Ce n’est pas facile d’honorer en même temps deux invitations différentes : comment ai-je pu me mettre dans une
telle situation ? Je n’en ai aucune idée, je ne parviens pas à m’en souvenir, je ne saurais dire laquelle fut la première.
Maintenant me voici bien obligé de ne décevoir personne. On compte sur moi des deux côtés : il y a en effet bien
longtemps que je ne les ai vues, toutes ces personnes.
J’ai
encore de la chance, dans mon malheur ; je dois bien le reconnaître :
par un heureux hasard, les deux
réceptions ont lieu non loin l’une de l’autre, de chaque côté du
pont, en contrebas, en plein air, juste au bord du fleuve. Je suis
encore sur le pont, sur le point d’arriver. Il suffit que je
tourne à droite pour me retrouver dans la famille de ma mère.

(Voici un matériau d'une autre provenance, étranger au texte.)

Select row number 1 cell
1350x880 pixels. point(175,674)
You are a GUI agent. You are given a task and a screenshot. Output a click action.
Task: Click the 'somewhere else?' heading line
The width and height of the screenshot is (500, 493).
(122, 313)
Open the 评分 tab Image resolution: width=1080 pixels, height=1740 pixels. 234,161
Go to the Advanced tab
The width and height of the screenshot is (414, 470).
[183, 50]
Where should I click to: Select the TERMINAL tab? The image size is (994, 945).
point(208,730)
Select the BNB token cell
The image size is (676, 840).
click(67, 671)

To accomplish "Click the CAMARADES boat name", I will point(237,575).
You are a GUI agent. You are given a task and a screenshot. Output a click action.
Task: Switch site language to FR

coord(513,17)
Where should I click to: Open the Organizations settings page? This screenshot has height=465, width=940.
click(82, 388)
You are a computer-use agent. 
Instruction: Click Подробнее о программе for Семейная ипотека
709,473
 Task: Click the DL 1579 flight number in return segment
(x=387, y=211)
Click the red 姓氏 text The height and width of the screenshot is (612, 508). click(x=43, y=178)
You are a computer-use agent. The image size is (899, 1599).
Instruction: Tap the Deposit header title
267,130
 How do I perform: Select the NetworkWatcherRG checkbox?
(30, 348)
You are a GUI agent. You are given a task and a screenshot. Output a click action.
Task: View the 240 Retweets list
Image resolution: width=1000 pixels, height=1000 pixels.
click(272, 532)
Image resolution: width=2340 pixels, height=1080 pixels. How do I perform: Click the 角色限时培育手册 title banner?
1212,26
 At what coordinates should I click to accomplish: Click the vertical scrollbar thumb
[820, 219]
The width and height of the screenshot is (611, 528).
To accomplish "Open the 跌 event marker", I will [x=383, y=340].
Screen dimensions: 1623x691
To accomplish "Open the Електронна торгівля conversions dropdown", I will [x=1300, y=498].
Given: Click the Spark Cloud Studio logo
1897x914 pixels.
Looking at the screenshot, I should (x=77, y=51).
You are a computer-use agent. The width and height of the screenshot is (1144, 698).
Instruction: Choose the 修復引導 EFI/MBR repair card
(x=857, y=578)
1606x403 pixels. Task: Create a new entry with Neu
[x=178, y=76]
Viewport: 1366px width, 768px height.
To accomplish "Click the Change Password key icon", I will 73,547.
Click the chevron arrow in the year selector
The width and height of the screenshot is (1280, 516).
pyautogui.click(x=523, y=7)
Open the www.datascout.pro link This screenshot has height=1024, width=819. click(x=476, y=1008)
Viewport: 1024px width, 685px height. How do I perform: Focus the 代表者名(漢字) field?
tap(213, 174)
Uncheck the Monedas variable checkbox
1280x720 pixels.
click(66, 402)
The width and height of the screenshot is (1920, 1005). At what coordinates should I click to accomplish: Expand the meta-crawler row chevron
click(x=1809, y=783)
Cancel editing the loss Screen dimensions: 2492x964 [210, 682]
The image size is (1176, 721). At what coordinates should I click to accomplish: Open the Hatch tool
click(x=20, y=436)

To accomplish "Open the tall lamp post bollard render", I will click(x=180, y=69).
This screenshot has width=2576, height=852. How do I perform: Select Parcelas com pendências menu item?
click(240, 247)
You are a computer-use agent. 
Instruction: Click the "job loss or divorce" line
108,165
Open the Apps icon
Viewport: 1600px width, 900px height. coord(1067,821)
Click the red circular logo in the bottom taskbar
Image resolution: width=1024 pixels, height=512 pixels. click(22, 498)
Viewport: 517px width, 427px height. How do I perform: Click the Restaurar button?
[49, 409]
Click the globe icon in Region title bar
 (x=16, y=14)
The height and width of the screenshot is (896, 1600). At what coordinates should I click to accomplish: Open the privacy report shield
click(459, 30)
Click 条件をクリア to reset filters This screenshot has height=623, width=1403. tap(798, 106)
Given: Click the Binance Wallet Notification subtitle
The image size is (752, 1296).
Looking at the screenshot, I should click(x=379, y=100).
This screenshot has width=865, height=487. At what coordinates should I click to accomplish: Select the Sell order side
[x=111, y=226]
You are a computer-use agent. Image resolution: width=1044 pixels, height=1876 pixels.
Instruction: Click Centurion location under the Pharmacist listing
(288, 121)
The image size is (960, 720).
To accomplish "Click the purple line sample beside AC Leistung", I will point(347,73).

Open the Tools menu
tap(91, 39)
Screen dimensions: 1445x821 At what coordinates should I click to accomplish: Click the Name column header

Si je
tourne à gauche, je serai l’hôte tant attendu de mon vieil ami
d’enfance, mon vieil homonyme, qui a tellement
insisté.
Il ne peut pas être question pour moi de choisir : je
dois me résigner à faire la navette entre les deux, à courir de
l’une à l’autre, malgré les voitures, sans vraiment pouvoir parler à
personne, sans donner d’explications. Tous ces gens,
dites-vous, seront un peu désappointés par mon comportement étrange,
par mon singulier manque de disponibilité. C’est mieux cependant que de
leur faire entièrement défaut.
Me voici donc contraint de réduire ma condition à ces
incessants allers-retours, qui semblent-ils débordent parfois un peu jusque de l’autre côté du pont, de l’autre côté du fleuve, dans la ville où j’ai grandi et que toujours je ne reconnais plus, malgré mes multiples traversées à pieds, à bicyclette, en car, toutes ces
traversées certes un peu pénibles mais que j’accomplis malgré tout, avec même peut-être un soupçon de complaisance.